提示された文章 >>
((
2013年7月25日(木)



2013年7月25日(木)日本経済新聞
スター銀買収で合意 台湾大手、520億円で株取得
(記事)



 

2013年7月25日(木)日本経済新聞
■三井住友銀 ソシエテ信託の買収発表
(記事)



 


【コメント】
台湾で預金者から預ったお金を日本での貸し出しに回せるわけではない。


これが国境を越えた銀行買収が全く無意味であることの理由です。
銀行ほどその国専業の業界もないと思います。

それに比べると、三井住友銀行がいわゆる外資系の信託銀行を買収することには一定の意味があるでしょう。
外資系と言っても、結局のところ、銀行(信託銀行も含む)業はその国内国内でしか行えないわけですから、
別の国内銀行からある国内信託銀行を買収したことと同じであるわけです。
銀行は規模が大きければ大きいほどよい、というのは間違いないことなのですから、
株式の取得と言わず、商業銀行は商業銀行同士、信託銀行は信託銀行同士、どんどん合併していくべきだと思います。


 

 



2013年7月25日(木)日本経済新聞
ダイエーへのTOB開始へ イオン、きょうから
(記事)




2013年7月25日(木)日本経済新聞 公告
公開買付開始公告についてのお知らせ
イオン株式会社
(記事)



2013年7月24日
株式会社ダイエー
イオン株式会社による当社株券等に対する公開買付けの実施に関するお知らせ
ttp://www.daiei.co.jp/corporate/pdf/release/2013/0724.pdf

 


2013年7月24日
イオン株式会社
株式会社ダイエー株券等に対する公開買付けの実施に関するお知らせ
ttp://www.aeon.info/news/2013_1/pdf/130724R_1.pdf

 

 


【コメント】
買付価格は前日終値よりも25パーセントも低い価格となっています。
これは、このたびの株式公開買付の主目的が筆頭株主の丸紅からダイエー株式を取得することだからのようです。
今後も上場は維持される方針でして、買付価格に不満がある一般株主は株式公開買付に応じなくてよいわけです。
))
課題 1 >> 下に示すデータの行のうち、"Given: Click the row height icon" を含む行から始まり "tap(15, 76)" を含む行で終わる部分を、両端の行も含め空行は除いて、「番号」と「内容」の二列からなるMarkdownの表として出力してください。
課題 2 >> 銀行買収とダイエーへのTOBについての文章を、最後の文の後から書き継いでください。

提供データ >>
((
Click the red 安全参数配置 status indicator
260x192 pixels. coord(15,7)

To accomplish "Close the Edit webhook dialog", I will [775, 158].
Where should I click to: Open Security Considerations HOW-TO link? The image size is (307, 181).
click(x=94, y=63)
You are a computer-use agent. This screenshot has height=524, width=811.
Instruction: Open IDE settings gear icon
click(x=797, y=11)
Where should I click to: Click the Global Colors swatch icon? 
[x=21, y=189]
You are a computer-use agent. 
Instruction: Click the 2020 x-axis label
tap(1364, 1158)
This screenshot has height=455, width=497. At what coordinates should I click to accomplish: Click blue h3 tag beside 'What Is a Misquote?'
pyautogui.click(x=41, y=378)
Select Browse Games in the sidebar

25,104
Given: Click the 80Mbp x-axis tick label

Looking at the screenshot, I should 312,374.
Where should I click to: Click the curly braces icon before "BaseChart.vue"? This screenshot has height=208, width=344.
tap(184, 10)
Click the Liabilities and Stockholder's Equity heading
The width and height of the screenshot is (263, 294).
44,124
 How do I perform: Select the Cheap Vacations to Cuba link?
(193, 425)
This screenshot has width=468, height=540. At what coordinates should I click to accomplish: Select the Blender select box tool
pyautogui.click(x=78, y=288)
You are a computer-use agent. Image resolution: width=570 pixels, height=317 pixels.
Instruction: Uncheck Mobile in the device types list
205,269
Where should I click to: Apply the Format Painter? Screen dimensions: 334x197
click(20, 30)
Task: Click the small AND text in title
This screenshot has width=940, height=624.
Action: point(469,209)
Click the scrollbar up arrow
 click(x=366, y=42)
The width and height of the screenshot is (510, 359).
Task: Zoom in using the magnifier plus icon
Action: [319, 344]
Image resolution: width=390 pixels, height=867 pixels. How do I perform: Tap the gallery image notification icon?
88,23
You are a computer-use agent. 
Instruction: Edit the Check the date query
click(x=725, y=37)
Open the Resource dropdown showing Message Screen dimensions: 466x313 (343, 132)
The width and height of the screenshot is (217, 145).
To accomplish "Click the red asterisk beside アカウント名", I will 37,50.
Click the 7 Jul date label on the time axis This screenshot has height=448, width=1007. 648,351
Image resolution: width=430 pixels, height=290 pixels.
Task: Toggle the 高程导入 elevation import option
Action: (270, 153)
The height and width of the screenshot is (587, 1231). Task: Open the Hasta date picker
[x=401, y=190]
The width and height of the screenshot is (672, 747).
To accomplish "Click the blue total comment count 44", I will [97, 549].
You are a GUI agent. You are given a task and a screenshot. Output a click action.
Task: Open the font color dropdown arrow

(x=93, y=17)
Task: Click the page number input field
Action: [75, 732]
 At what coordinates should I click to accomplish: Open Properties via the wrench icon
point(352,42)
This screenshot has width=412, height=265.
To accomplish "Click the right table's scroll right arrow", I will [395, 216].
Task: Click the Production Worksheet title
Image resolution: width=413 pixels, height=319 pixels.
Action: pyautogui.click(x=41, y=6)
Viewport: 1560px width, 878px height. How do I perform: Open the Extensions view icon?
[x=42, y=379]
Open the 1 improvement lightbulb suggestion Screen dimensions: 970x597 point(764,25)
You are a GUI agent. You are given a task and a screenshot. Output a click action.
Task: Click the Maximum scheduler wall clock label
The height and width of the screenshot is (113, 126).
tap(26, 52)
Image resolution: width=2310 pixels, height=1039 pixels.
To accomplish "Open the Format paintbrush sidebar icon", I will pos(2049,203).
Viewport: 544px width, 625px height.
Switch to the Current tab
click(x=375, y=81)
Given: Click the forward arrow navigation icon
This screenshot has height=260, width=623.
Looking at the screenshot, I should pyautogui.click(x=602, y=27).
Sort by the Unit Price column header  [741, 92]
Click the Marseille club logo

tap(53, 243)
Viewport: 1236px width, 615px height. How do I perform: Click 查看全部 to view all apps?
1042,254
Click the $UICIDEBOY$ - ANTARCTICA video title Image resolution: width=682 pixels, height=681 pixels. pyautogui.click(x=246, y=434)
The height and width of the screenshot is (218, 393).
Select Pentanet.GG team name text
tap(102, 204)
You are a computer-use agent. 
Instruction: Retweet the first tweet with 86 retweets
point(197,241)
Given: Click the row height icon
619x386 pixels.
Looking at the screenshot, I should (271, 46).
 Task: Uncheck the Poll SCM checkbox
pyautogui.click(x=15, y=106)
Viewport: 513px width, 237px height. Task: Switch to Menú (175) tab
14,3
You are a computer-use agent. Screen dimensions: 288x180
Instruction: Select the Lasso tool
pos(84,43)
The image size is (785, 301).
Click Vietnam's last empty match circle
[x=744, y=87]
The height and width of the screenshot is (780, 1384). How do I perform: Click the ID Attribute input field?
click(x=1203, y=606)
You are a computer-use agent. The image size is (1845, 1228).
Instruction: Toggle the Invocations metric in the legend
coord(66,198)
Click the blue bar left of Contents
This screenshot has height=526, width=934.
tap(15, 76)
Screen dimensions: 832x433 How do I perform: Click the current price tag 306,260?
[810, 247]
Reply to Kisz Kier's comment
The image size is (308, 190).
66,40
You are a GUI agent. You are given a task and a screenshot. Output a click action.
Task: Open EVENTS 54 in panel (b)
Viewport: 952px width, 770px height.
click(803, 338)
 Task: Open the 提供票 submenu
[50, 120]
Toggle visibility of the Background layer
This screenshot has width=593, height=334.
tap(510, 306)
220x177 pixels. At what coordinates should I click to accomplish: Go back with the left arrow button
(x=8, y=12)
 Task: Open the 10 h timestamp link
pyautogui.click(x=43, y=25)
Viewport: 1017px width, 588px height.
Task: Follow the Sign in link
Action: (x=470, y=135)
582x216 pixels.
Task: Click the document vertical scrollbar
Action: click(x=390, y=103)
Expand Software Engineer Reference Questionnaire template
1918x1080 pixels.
))
期待される出力 1 >>
| 番号 | 内容 |
|---|---|
| 1 | Given: Click the row height icon |
| 2 | 619x386 pixels. |
| 3 | Looking at the screenshot, I should (271, 46). |
| 4 |  Task: Uncheck the Poll SCM checkbox |
| 5 | pyautogui.click(x=15, y=106) |
| 6 | Viewport: 513px width, 237px height. Task: Switch to Menú (175) tab |
| 7 | 14,3 |
| 8 | You are a computer-use agent. Screen dimensions: 288x180 |
| 9 | Instruction: Select the Lasso tool |
| 10 | pos(84,43) |
| 11 | The image size is (785, 301). |
| 12 | Click Vietnam's last empty match circle |
| 13 | [x=744, y=87] |
| 14 | The height and width of the screenshot is (780, 1384). How do I perform: Click the ID Attribute input field? |
| 15 | click(x=1203, y=606) |
| 16 | You are a computer-use agent. The image size is (1845, 1228). |
| 17 | Instruction: Toggle the Invocations metric in the legend |
| 18 | coord(66,198) |
| 19 | Click the blue bar left of Contents |
| 20 | This screenshot has height=526, width=934. |
| 21 | tap(15, 76) |

期待される出力 2 >>
イオンとしては、この買付価格では過半数の株式を取得できない可能性があることは承知の上で株式公開買付を実施するようです。
そもそも、この株式公開買付はダイエーの連結子会社化が目的です。
保有株式数が過半数に満たなくても、取締役の過半数はイオンからの派遣と既になっていますから、
株式公開買付終了後は支配力基準によりイオンはダイエーを連結子会社にする方針のようです。

 


コメントしたい点がいくつかあります。
第一点目ですが、あまり本質的ではない指摘になるかある意味極めて本質を突いた指摘になるか分かりませんが、
スーパーがスーパーを子会社化すること一体どれだけの意味があるのか、という疑問があります。
商品の仕入れを一本化できるわけでもないでしょうから結局バラバラに経営を続けていくだけになのではないかという気がします。
規模拡大のメリットが何かあるわけではないと思います。
商圏が被っている地域ですとイオンかダイエーのどちらかに絞ることはできるかもしれませんが。
究極的なことを言えば、企業が規模を大きくするとは合併を行って法人として一つになることであって、
連結子会社を増やすことではないと思います。
確かに連結売上高は大きくなるでしょう。
しかしそれに何の意味があるのか、という意見はあると思います。
現金を支出して株式を取得して連結売上高や連結当期純利益が増加しても、
株主が受け取ることができる配当額が増加するわけではありません。
株主はあくまで親会社からのみ配当を受け取ります。
連結子会社から配当を受け取ることはできません。
株式の取得のために現金を支出した分、株主にとっては配当として受け取る現金が減少するだけ損をする、という考え方もあるわけです。
確かに、連結子会社から、株式の取得のために支出した現金以上の現金を配当として親会社が受け取れれば株式取得には意味があります。
ただ、ケースバイケースではあるでしょうが、株式取得額と毎年の連結子会社の配当支払い額を比較すれば、
株式の取得のために支出した現金と同じ金額だけ配当を親会社が連結子会社から受け取ろうと思うと、
通常20年以上も30年以上もかかるでしょうし、連結子会社が仮に赤字になろうものなら永遠に同額は受け取れないということになります。
株主のための経営や永続していくことを最重視すればこそ、企業は株式取得ではなく合併のみを行うべきだ、という考え方はあると思います。

 


第二点目ですが、取締役の過半数はイオンからの派遣と既になっていますから、
株式を追加取得しなくても、実は現時点で既にダイエーはイオンの連結子会社なのではないか、という点です。
会社の最高の意思決定機関は確かに株主総会なのだとしても、日々の業務執行その他会社の意思決定を実質的に行う機関は取締役会であり、
その取締役会をイオンは既に支配しているわけです。
イオンがダイエーを今の時点から連結子会社化することはむしろ自然だ、とすら言えるわけです。
経営上も既にダイエーの意思決定機関を支配しているのなら、これ以上の株式の取得には意味がない、と言えると思います。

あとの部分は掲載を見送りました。